Design an Ads Ranking System with Calibrated pCTR/pCVR and Delayed Conversions
A Staff-level AI system-design walkthrough of the prediction layer behind an ads auction — the calibrated pCTR/pCVR models and delayed-conversion training that systems at Meta, TikTok, Google Ads, and Amazon Ads depend on. You predict click and conversion probabilities, fold in the advertiser bid to rank by eCPM/expected value, defend calibration as a billing-critical SLO, and handle conversions that land T+1/T+3/T+7 days after the click. The distinguishing skill is treating calibration and delayed labels as primary design constraints rather than model-internals afterthoughts.
Frame the problem — the score is a price, not just a ranking
In an ads auction the model’s output is not a ranking — it’s a price. eCPM = pCTR × pCVR × bid × value, and the platform bills against that probability. A model that ranks perfectly but is miscalibrated by 20% overcharges or underspends every advertiser.

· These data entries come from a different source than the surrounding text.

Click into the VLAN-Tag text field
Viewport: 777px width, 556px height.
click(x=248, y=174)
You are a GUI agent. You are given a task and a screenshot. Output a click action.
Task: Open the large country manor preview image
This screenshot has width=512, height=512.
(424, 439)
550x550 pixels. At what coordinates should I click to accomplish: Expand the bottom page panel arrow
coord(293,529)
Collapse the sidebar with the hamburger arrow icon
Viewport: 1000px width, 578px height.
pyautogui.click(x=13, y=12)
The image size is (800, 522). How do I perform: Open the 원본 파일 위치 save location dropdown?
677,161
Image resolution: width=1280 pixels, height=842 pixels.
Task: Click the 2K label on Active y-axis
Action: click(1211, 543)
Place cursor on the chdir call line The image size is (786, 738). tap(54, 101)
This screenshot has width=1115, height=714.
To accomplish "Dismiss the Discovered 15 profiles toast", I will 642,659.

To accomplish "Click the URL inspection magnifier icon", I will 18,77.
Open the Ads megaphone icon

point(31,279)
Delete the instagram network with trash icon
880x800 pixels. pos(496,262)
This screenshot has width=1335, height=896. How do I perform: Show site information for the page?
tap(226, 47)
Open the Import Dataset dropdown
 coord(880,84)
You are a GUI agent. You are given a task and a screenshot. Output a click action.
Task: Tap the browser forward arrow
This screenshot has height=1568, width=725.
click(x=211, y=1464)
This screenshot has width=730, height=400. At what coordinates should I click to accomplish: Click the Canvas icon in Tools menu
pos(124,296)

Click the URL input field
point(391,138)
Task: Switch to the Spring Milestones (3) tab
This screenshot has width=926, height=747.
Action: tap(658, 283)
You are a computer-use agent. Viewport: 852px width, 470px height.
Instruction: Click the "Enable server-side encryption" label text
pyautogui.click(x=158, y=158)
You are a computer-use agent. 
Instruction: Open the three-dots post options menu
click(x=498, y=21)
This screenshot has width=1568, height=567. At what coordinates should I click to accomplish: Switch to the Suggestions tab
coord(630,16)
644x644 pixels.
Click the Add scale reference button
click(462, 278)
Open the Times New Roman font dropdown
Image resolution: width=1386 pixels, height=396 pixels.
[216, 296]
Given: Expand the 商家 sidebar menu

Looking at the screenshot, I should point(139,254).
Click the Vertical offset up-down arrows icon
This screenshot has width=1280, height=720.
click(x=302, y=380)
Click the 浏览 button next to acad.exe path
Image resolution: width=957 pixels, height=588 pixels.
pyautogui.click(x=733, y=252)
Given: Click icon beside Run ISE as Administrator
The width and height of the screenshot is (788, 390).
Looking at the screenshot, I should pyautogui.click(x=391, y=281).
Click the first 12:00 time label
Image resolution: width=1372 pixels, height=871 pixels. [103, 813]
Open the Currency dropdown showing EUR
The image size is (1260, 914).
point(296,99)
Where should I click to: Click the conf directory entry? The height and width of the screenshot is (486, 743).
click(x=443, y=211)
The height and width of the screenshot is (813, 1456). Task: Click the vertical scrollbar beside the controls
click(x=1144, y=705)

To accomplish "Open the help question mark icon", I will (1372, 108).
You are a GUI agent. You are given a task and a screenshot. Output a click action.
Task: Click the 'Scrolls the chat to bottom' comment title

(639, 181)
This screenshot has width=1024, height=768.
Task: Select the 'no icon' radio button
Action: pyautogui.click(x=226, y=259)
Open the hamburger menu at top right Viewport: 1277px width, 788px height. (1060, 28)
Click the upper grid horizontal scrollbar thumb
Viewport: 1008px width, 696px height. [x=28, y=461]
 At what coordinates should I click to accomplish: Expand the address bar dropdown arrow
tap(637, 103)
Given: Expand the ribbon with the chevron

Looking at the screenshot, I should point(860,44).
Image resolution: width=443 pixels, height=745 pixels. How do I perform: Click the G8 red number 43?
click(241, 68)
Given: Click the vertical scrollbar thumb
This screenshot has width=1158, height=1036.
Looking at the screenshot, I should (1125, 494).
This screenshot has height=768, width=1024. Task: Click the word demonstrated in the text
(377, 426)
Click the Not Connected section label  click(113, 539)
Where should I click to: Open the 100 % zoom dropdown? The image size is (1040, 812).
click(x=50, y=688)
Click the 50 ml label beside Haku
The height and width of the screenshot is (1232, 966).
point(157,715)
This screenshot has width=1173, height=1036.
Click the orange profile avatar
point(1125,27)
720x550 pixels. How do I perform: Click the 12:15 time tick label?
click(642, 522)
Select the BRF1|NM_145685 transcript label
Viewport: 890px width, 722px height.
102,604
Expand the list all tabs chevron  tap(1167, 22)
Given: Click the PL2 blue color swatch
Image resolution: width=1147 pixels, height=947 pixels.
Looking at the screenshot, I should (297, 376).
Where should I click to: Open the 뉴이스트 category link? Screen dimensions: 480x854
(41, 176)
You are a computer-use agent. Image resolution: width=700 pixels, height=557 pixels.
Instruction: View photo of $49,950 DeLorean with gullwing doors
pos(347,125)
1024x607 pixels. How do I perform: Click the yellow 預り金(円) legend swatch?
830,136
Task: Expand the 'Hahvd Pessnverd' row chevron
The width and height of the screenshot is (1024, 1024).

The reframe: A naive read of “design an ads ranker” says predict a score and sort by it. That is the Senior answer, and it is wrong in a way that costs real money. In an ads auction the model’s output is consumed three ways — to rank candidates, to price the winner (what the advertiser is billed), and to pace budget over the day. The last two require the number to be a true probability, not just a correctly-ordered score. So the real task is: produce a calibrated expected value per candidate that the auction can allocate, price, and bill against. Everything downstream — billing trust, pacing fairness, advertiser ROI — is built on the assumption that when the model says “pCVR = 0.03” the realized conversion rate over those impressions is actually 3%.
This is why ranking quality is necessary but not sufficient. AUC is invariant to any monotonic transform of the score — multiply every prediction by 0.5, or square it, and the ranking (and the AUC) is unchanged, but the probability is now garbage. A model can have a state-of-the-art AUC and be badly miscalibrated, which makes it perfectly usable for ordering and completely unusable for pricing. The Staff move is to name this in the first two minutes and design the whole system so the auction can trust the probability.
Who asks this and what they probe
Scope of this design
In scope: per-impression pCTR + pCVR + predicted value, the calibration layer, delayed-label training, and the eCPM hand-off into allocation and pricing. Upstream context (not owned here): candidate generation / retrieval, creative ranking, and brand-safety filtering produce the candidate set we score. Downstream (we feed it): the auction service does allocation and pricing on top of our calibrated probabilities.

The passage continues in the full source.